# WORK ITEM:
Down to the last line, set the entries down again exactly.

# SOURCE DATA:
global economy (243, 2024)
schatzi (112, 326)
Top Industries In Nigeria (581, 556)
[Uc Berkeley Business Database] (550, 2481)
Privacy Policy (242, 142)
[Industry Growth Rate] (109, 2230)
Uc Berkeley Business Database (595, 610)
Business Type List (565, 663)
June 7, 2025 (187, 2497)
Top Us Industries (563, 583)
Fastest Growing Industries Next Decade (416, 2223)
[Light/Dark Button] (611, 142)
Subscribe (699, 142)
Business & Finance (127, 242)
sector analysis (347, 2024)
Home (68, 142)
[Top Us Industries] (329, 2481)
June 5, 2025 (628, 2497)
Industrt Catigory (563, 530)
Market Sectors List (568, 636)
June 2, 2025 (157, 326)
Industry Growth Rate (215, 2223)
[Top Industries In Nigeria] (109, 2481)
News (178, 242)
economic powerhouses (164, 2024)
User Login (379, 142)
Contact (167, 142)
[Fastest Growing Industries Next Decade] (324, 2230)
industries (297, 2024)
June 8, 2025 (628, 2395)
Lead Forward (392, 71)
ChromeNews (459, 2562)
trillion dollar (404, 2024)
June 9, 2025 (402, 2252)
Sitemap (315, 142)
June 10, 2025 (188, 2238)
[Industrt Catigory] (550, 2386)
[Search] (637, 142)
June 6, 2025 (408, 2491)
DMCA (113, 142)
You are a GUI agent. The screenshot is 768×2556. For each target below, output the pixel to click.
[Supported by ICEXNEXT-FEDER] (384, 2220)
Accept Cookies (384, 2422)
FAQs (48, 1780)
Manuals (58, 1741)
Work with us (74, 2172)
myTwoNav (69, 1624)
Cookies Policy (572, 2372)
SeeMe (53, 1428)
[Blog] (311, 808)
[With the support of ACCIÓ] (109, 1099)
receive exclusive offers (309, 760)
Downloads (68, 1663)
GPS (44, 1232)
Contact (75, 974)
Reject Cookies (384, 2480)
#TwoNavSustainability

# TASK OUTPUT:
global economy (243, 2024)
schatzi (112, 326)
Top Industries In Nigeria (581, 556)
[Uc Berkeley Business Database] (550, 2481)
Privacy Policy (242, 142)
[Industry Growth Rate] (109, 2230)
Uc Berkeley Business Database (595, 610)
Business Type List (565, 663)
June 7, 2025 (187, 2497)
Top Us Industries (563, 583)
Fastest Growing Industries Next Decade (416, 2223)
[Light/Dark Button] (611, 142)
Subscribe (699, 142)
Business & Finance (127, 242)
sector analysis (347, 2024)
Home (68, 142)
[Top Us Industries] (329, 2481)
June 5, 2025 (628, 2497)
Industrt Catigory (563, 530)
Market Sectors List (568, 636)
June 2, 2025 (157, 326)
Industry Growth Rate (215, 2223)
[Top Industries In Nigeria] (109, 2481)
News (178, 242)
economic powerhouses (164, 2024)
User Login (379, 142)
Contact (167, 142)
[Fastest Growing Industries Next Decade] (324, 2230)
industries (297, 2024)
June 8, 2025 (628, 2395)
Lead Forward (392, 71)
ChromeNews (459, 2562)
trillion dollar (404, 2024)
June 9, 2025 (402, 2252)
Sitemap (315, 142)
June 10, 2025 (188, 2238)
[Industrt Catigory] (550, 2386)
[Search] (637, 142)
June 6, 2025 (408, 2491)
DMCA (113, 142)
You are a GUI agent. The screenshot is 768×2556. For each target below, output the pixel to click.
[Supported by ICEXNEXT-FEDER] (384, 2220)
Accept Cookies (384, 2422)
FAQs (48, 1780)
Manuals (58, 1741)
Work with us (74, 2172)
myTwoNav (69, 1624)
Cookies Policy (572, 2372)
SeeMe (53, 1428)
[Blog] (311, 808)
[With the support of ACCIÓ] (109, 1099)
receive exclusive offers (309, 760)
Downloads (68, 1663)
GPS (44, 1232)
Contact (75, 974)
Reject Cookies (384, 2480)
#TwoNavSustainability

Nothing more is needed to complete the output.